» **Given exercise**: Continue the trigonometry solution below, beginning right after its final line.

» **Passage to read**:
────────────────────

Now, we consider $\Delta PAQ$ ,

So, in $\Delta PAQ$ ,

$\begin{align}

  & \tan \angle PAQ=\dfrac{PQ}{AQ} \\

 & \text{Since, }\angle PAQ={{45}^{\circ }} \\

 & \Rightarrow \tan {{45}^{\circ }}=\dfrac{PQ}{AQ} \\

\end{align}$

We have, $PQ=3000m$

$\begin{align}

  & \therefore \tan {{45}^{\circ }}=\dfrac{3000}{AQ} \\

 & \Rightarrow 1=\dfrac{3000}{AQ} \\

\end{align}$ (we know that, $\tan {{45}^{\circ }}=1$ )

$\therefore AQ=3000m$…………………………………(1)

Now, we consider $\Delta ABC$ ,

So, in $\Delta ABC$ ,

$\tan \angle BAC=\dfrac{BC}{AC}$ (As $\text{tan }\!\!\theta\!\!\text{ =}\dfrac{\text{perpendicular}}{\text{base}}$ ).

Since, we have here $\angle BAC={{30}^{\circ }}$ .

$\begin{align}

  & BC=PQ=3000m \\

 & \Rightarrow \tan {{30}^{\circ }}=\dfrac{BC}{AC} \\

 & \Rightarrow \tan {{30}^{\circ }}=\dfrac{3000}{AC} \\

 & \Rightarrow \dfrac{1}{\sqrt{3}}=\dfrac{3000}{AC} \\

\end{align}$ (we know that $\tan {{30}^{\circ }}=\dfrac{1}{\sqrt{3}}$ )

$\Rightarrow AC=3000\sqrt{3}$…………………………….. (2)

Now, we can clearly see in the figure $AC=AQ+QC$

i.e. $QC=AC-AQ$

from equation (1) and (2), we have

$AQ=3000m$ and

$AC=3000\sqrt{3}$ meters.

────────────────────

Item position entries
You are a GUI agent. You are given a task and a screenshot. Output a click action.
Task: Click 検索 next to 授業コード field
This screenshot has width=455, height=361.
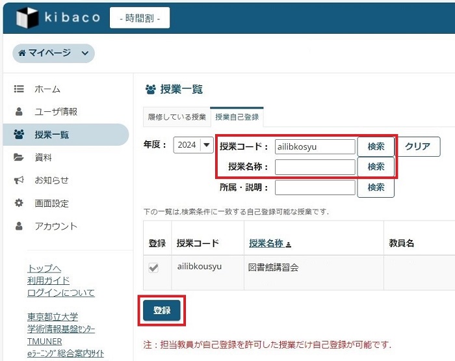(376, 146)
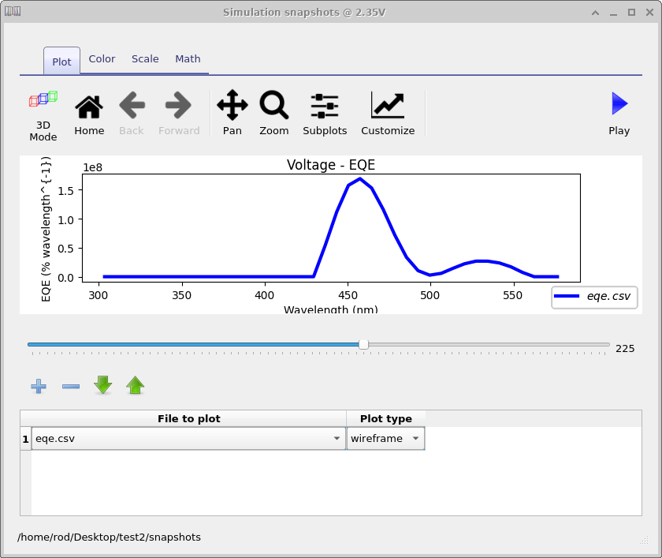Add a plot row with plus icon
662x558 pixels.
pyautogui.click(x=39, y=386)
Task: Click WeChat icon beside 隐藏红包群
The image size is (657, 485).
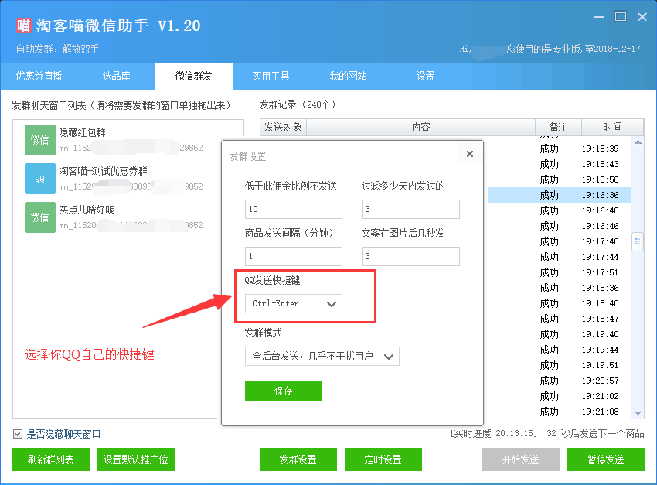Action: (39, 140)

────────────────────

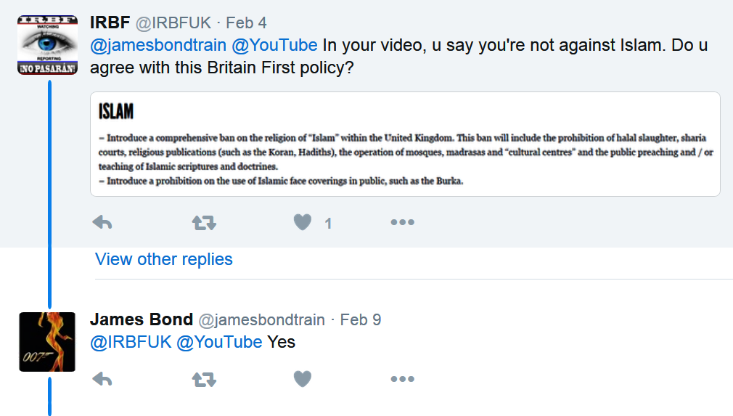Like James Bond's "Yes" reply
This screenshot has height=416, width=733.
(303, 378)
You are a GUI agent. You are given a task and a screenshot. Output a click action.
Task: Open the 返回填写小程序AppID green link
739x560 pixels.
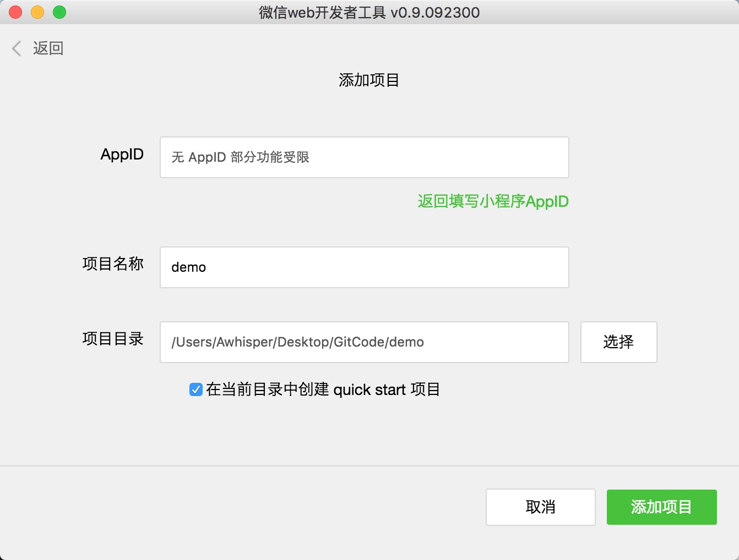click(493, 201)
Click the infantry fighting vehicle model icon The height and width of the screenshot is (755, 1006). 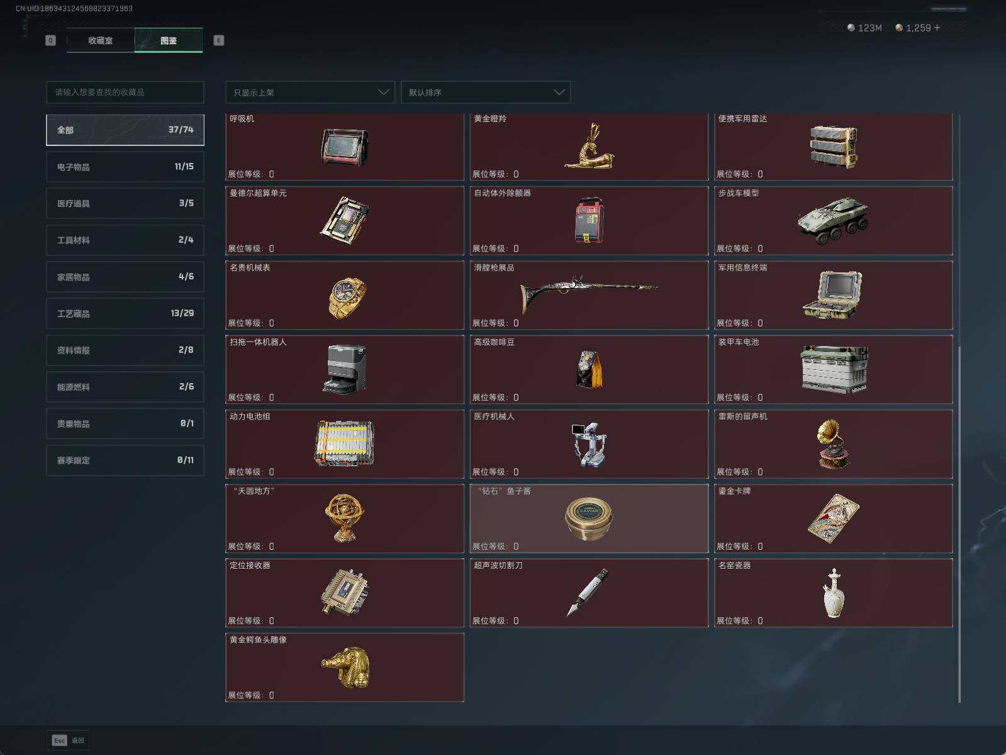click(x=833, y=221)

────────────────────

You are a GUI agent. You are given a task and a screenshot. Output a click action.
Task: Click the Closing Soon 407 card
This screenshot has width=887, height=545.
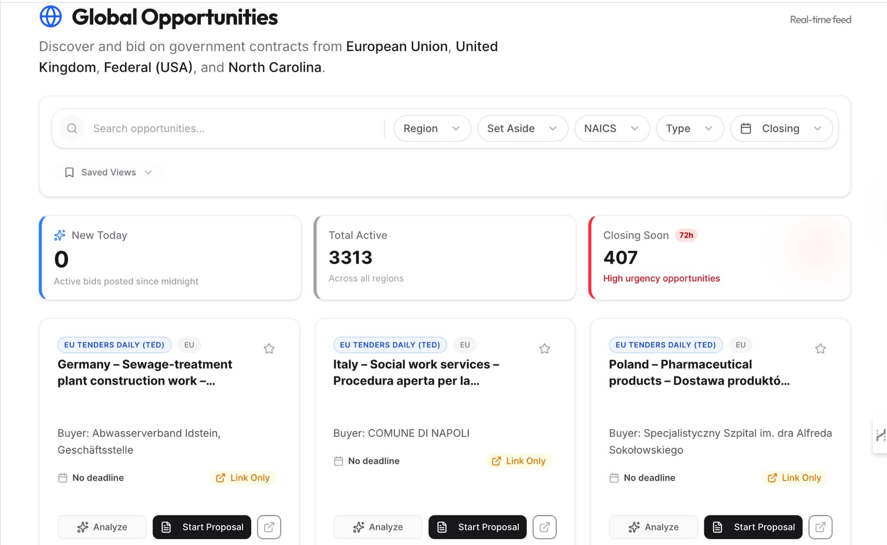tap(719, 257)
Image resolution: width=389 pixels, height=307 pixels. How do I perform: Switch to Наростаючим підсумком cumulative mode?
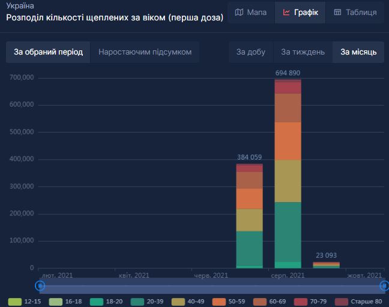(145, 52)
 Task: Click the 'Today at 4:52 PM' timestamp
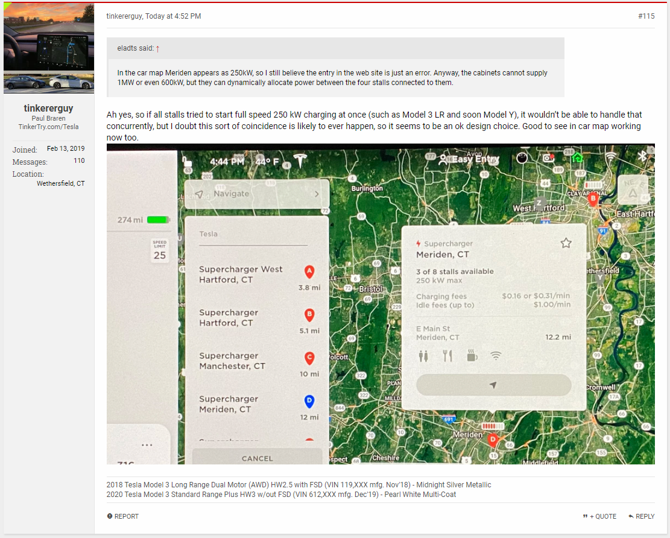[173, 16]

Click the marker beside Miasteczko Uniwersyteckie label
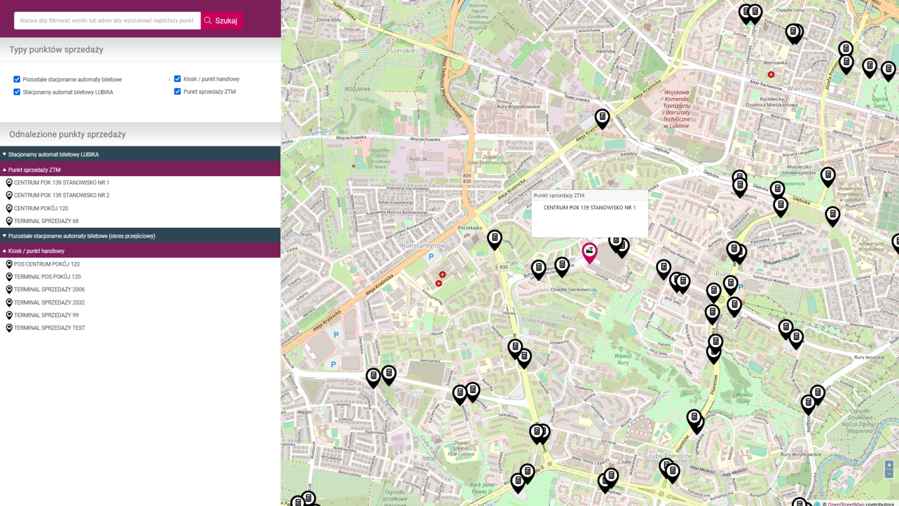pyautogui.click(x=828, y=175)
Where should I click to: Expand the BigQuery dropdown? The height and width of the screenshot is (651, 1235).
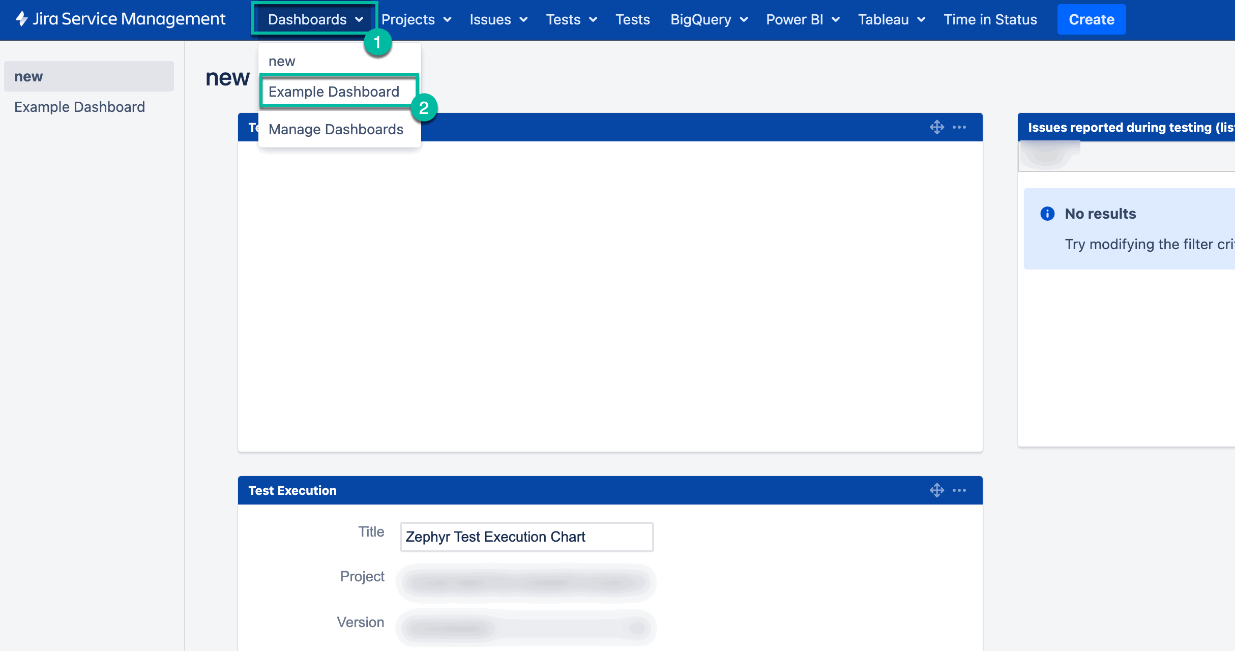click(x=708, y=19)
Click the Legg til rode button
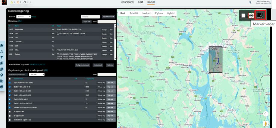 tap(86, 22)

────────────────────

» **Final result**:
$\begin{align}

  & \therefore QC=\left( 3000\sqrt{3}-3000 \right)m \\

 & QC=3000\left( \sqrt{3}-1 \right)m \\

 & QC=3000\left( 1.732-1.000 \right)m \\

\end{align}$

(Since, we know that $\sqrt{3}=1.732$ )

$\begin{align}

  & \therefore QC=3000\left( 0.732 \right)m \\

 & QC=2196m \\

 & \Rightarrow PB=QC=2196m \\

\end{align}$

So, the speed of the aeroplane $=\dfrac{\text{Distance travelled}}{\text{time taken}}$ .

We have given time taken =15 seconds.

Distance travelled $PB=QC=2196m$

So, the speed of the aeroplane $=\dfrac{2196}{15}m/s$ .

$=146.6m/\sec $ .

Therefore, the speed of the aeroplane $=146.6m/\sec $.

 

Note: Students must note that in the question, we have calculated the speed of the aeroplane in unit meter per sec.

Student can also convert the speed on lm/hr given as-

We have speed of the aeroplane $=146.6m/\sec $. Speed of the aeroplane in km/hour.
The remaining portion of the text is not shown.